O Supremo Tribunal Federal (STF) decidiu, por unanimidade, invalidar a lei municipal que criou o chamado Programa “Escola Sem Partido” no município de Santa Cruz de Monte Castelo (PR), por entender que a norma invadiu competência legislativa da União e violou princípios constitucionais relacionados à educação, liberdade de ensinar e pluralismo de ideias.
A decisão foi tomada no plenário do STF em julgamento da Arguição de Descumprimento de Preceito Fundamental (ADPF) 578, na sessão realizada em 19 de fevereiro de 2026.
O relator da ação, ministro Luiz Fux, destacou que só a União tem competência para elaborar diretrizes e bases da educação nacional, conforme estabelecido pela Constituição Federal e pela Lei de Diretrizes e Bases da Educação (LDB). Segundo o ministro, a lei municipal ultrapassou essa competência ao estabelecer regras próprias sobre conteúdos e neutralidade ideológica no ambiente escolar.
No voto, Fux ressaltou que a norma pretendia impor uma espécie de neutralidade política, ideológica e religiosa que, na prática, limitava a liberdade de ensinar e de aprender, garantias essenciais da educação, ao proibir que professores abordassem determinados temas sem prévia autorização dos responsáveis.

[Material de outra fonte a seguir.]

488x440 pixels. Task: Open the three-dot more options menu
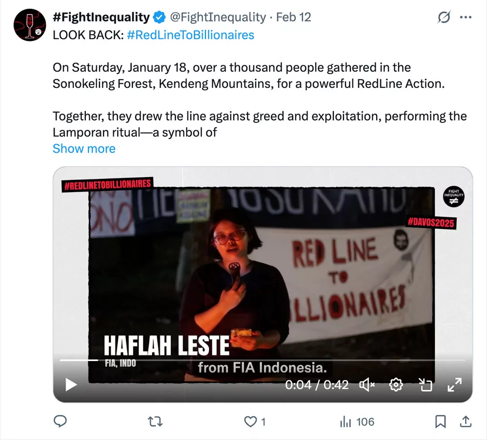(x=466, y=17)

Liberdade acadêmica e pluralismo
Para o relator, a ideia de neutralidade absoluta é incompatível com os princípios do ordenamento jurídico brasileiro, pois a educação deve incluir o debate crítico das ideias, a formação para a cidadania e o pluralismo de concepções pedagógicas.

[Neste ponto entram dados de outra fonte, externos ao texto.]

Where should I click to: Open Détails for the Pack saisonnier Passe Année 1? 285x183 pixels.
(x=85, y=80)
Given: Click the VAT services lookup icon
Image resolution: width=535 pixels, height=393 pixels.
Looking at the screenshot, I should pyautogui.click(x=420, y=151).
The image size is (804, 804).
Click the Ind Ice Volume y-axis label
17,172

O ministro também observou que exigências vagas, como a de evitar conteúdos que conflitem com convicções pessoais de alunos ou familiares, podem facilmente se transformar em censura prévia ou autocensura dos docentes, dificultando o exercício de sua liberdade acadêmica.
O entendimento do relator foi acompanhado por todos os demais ministros presentes, incluindo Flávio Dino, Cristiano Zanin, Nunes Marques, Alexandre de Moraes, Dias Toffoli, Cármen Lúcia, Gilmar Mendes e o presidente do STF, Edson Fachin, o que reforça o caráter sólido da decisão.

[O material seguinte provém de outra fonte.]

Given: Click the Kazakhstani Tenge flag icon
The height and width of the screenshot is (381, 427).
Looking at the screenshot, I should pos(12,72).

A Corte também acolheu os argumentos apresentados pela Confederação Nacional dos Trabalhadores em Educação (CNTE) e pela Associação Nacional de Juristas pelos Direitos Humanos LGBTI (Anajudh-LGBTI), que atuaram na ação defendendo a proteção à liberdade de cátedra e a inviolabilidade das liberdades constitucionais relacionadas ao ensino.
Implicações da decisão
A invalidade da lei municipal reafirma o entendimento de que legislações locais não podem dispor sobre matérias reservadas à legislação federal, sobretudo quando se trata de temas estruturais como a educação. A decisão também sinaliza a importância do pluralismo de ideias e da proteção à autonomia pedagógica dos educadores, assegurando um ambiente educacional que favoreça o exercício crítico da cidadania no contexto escolar.